───── Data shown ─────

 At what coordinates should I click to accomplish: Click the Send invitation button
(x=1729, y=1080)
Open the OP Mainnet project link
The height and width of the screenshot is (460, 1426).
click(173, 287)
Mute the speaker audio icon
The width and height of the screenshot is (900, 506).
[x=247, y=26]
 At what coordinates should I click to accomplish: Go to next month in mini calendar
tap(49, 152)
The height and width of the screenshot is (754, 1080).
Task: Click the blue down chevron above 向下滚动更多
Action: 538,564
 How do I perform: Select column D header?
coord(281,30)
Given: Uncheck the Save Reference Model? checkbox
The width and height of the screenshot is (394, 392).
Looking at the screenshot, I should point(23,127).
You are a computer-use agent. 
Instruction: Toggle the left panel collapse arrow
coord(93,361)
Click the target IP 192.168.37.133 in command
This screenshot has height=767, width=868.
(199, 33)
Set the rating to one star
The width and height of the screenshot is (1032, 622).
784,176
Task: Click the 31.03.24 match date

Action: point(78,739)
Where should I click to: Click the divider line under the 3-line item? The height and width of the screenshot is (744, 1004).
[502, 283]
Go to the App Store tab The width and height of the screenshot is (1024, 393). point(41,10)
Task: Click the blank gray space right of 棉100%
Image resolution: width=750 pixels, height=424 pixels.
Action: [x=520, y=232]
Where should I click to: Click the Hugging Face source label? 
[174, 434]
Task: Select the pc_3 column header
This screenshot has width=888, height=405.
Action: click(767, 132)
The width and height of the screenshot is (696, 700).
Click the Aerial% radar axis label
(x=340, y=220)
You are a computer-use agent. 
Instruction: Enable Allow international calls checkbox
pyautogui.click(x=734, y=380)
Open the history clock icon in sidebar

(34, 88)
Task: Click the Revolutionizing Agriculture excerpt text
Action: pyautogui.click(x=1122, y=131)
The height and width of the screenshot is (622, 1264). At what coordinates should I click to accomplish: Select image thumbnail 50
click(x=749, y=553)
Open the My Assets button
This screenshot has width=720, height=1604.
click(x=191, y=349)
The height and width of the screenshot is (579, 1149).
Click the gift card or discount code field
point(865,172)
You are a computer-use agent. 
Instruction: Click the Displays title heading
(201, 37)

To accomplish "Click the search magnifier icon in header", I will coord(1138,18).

─────

Everything in the material above needs to be transcribed exactly.

 At what coordinates should I click to accomplish: Click the Send invitation button
(x=1729, y=1080)
Open the OP Mainnet project link
The height and width of the screenshot is (460, 1426).
click(173, 287)
Mute the speaker audio icon
The width and height of the screenshot is (900, 506).
[x=247, y=26]
 At what coordinates should I click to accomplish: Go to next month in mini calendar
tap(49, 152)
The height and width of the screenshot is (754, 1080).
Task: Click the blue down chevron above 向下滚动更多
Action: 538,564
 How do I perform: Select column D header?
coord(281,30)
Given: Uncheck the Save Reference Model? checkbox
The width and height of the screenshot is (394, 392).
Looking at the screenshot, I should point(23,127).
You are a computer-use agent. 
Instruction: Toggle the left panel collapse arrow
coord(93,361)
Click the target IP 192.168.37.133 in command
This screenshot has height=767, width=868.
(199, 33)
Set the rating to one star
The width and height of the screenshot is (1032, 622).
784,176
Task: Click the 31.03.24 match date

Action: point(78,739)
Where should I click to: Click the divider line under the 3-line item? The height and width of the screenshot is (744, 1004).
[502, 283]
Go to the App Store tab The width and height of the screenshot is (1024, 393). point(41,10)
Task: Click the blank gray space right of 棉100%
Image resolution: width=750 pixels, height=424 pixels.
Action: [x=520, y=232]
Where should I click to: Click the Hugging Face source label? 
[174, 434]
Task: Select the pc_3 column header
This screenshot has width=888, height=405.
Action: click(767, 132)
The width and height of the screenshot is (696, 700).
Click the Aerial% radar axis label
(x=340, y=220)
You are a computer-use agent. 
Instruction: Enable Allow international calls checkbox
pyautogui.click(x=734, y=380)
Open the history clock icon in sidebar

(34, 88)
Task: Click the Revolutionizing Agriculture excerpt text
Action: pyautogui.click(x=1122, y=131)
The height and width of the screenshot is (622, 1264). At what coordinates should I click to accomplish: Select image thumbnail 50
click(x=749, y=553)
Open the My Assets button
This screenshot has width=720, height=1604.
click(x=191, y=349)
The height and width of the screenshot is (579, 1149).
Click the gift card or discount code field
point(865,172)
You are a computer-use agent. 
Instruction: Click the Displays title heading
(201, 37)

To accomplish "Click the search magnifier icon in header", I will coord(1138,18).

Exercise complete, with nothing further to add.